Interactive Interpretability
Visual Question Answering (VQA) allows users to ask models “Why did you predict this?” and receive real-time explanations in natural language.
MUSK (Multimodal transformer with Unified maSKed modeling), a 2025 Stanford model, was trained on 50 million pathology images and 1 billion text tokens. It achieves 73% accuracy on visual question answering tasks, enabling interactive probing of the model’s understanding. Users can ask about cancer types, biomarker predictions, and treatment suggestions.
TITAN generates pathology reports explaining its reasoning, bridging the gap between AI predictions and clinical communication.
Biology-First Design
The convergence: architecture + biology + interpretability as one integrated approach.
Models where connectivity mirrors biological hierarchies (proteins to pathways to cells to tissues). Attention mechanisms that focus on biologically meaningful regions. Priors based on gene regulatory networks.
This isn’t three separate goals (performance + interpretability + compliance). It’s one integrated approach from the start. The competitive advantage goes to those who build all three together.
Practical Takeaways: How to Engage in the Conversation
Key Concepts to Understand
1. Black box ≠ Bad
It’s a design choice with trade-offs. Dense models can be powerful; sparse models can be interpretable. The field is moving toward having both.
2. Interpretability is a Spectrum
From post-hoc explanations (SHAP, attention maps) to architecture-based approaches (BINNs, pathway-aware models) to mechanistic understanding (circuit extraction, SAEs).
3. Regulatory Requirements Are Evolving
Focused on explainability and documentation, not necessarily full mechanistic transparency. Interpretability accelerates approval and adoption.
4. The Field Is Moving Fast
Sparse circuits and SAEs are recent breakthroughs (2023-2025). Multimodal oncology models are just emerging. What’s cutting-edge today will be standard tomorrow.
Questions to Ask When Evaluating AI in Oncology
Validation: Single-site or multi-site? Retrospective or prospective?
Training Data: How diverse? What are potential biases?
Interpretability Methods: Post-hoc, architecture-based, or mechanistic?
Explainability: Can the model explain its reasoning? To what degree?
Failure Modes: What are the known limitations? (Every model has them)
The Balanced Perspective
Be Bullish on Potential
The capabilities are real and transformative.

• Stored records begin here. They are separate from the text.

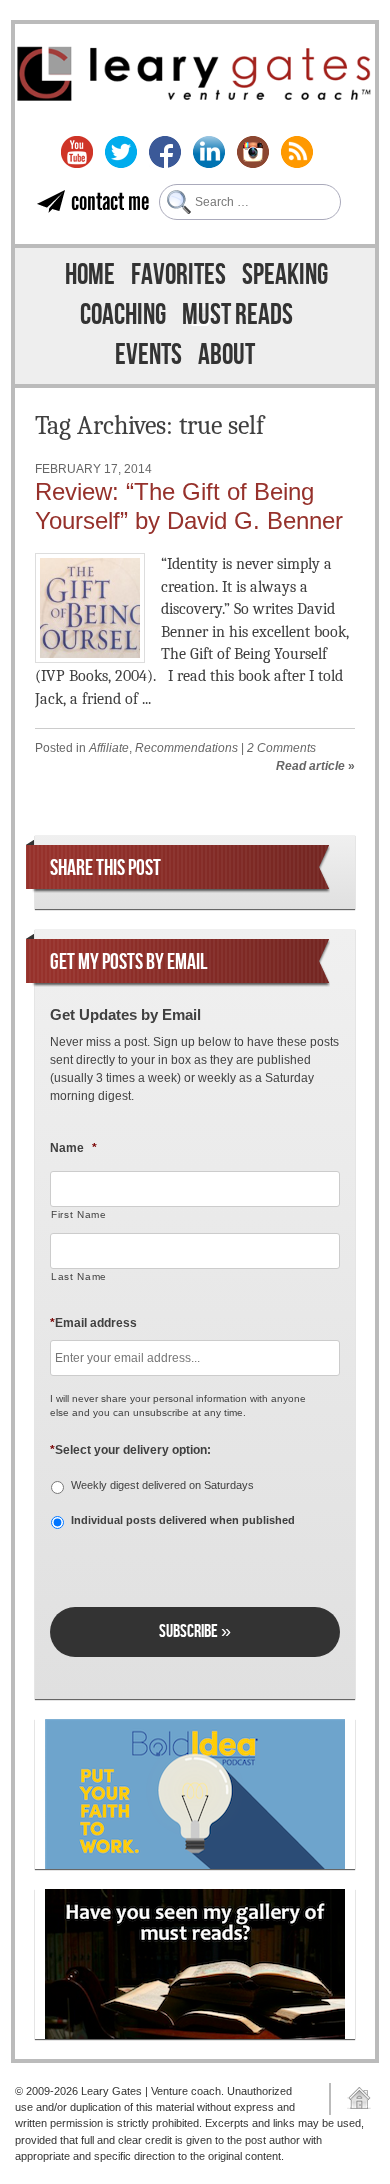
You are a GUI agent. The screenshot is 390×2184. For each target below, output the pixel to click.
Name (73, 1148)
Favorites (178, 275)
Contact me (110, 201)
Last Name (79, 1276)
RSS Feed (297, 152)
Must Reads (237, 315)
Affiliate (109, 748)
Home (90, 275)
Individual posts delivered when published (183, 1520)
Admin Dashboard (352, 2099)
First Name (79, 1214)
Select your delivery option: (130, 1450)
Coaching (123, 315)
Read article (310, 766)
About (226, 355)
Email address (93, 1323)
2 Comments (281, 748)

We’re seeing genuine breakthroughs in drug discovery, diagnostics, and research acceleration. AlphaFold, ESM3, Insilico Medicine’s drug candidates: these represent fundamental advances in how we approach biological problems.
Be Critical of Implementation
Not all AI is created equal. Validation matters more than hype. Diverse training data and multi-site testing are essential. The 32 protein interaction models that failed when properly tested remind us that impressive benchmark performance doesn’t always translate to real-world capability.
Demand Transparency
Not because black boxes are inherently bad, but because understanding accelerates progress. Interpretability catches shortcuts, builds clinical trust, and enables scientific discovery. It transforms AI from a prediction engine into a hypothesis generator.
Engage with the Science
The more people understand these systems, the better they become. Informed conversations drive better research and better tools. The future of AI in oncology isn’t about choosing between power and transparency. It’s about building systems that deliver both.
The Real Question
The question isn’t “Can we trust AI in oncology?”
It’s “How do we build AI in oncology that we can understand, validate, and improve?”
We’re moving toward a future where AI doesn’t just predict outcomes but reveals mechanisms. Where models are collaborative partners in discovery, not opaque oracles. Where the power of AI and the clarity of human understanding work together.
For researchers: Invest in interpretability from the start, not as an afterthought.
For clinicians: Engage with these tools, ask questions, demand explanations.
For everyone: Participate in the conversation with facts, not fear.
That’s the conversation worth having.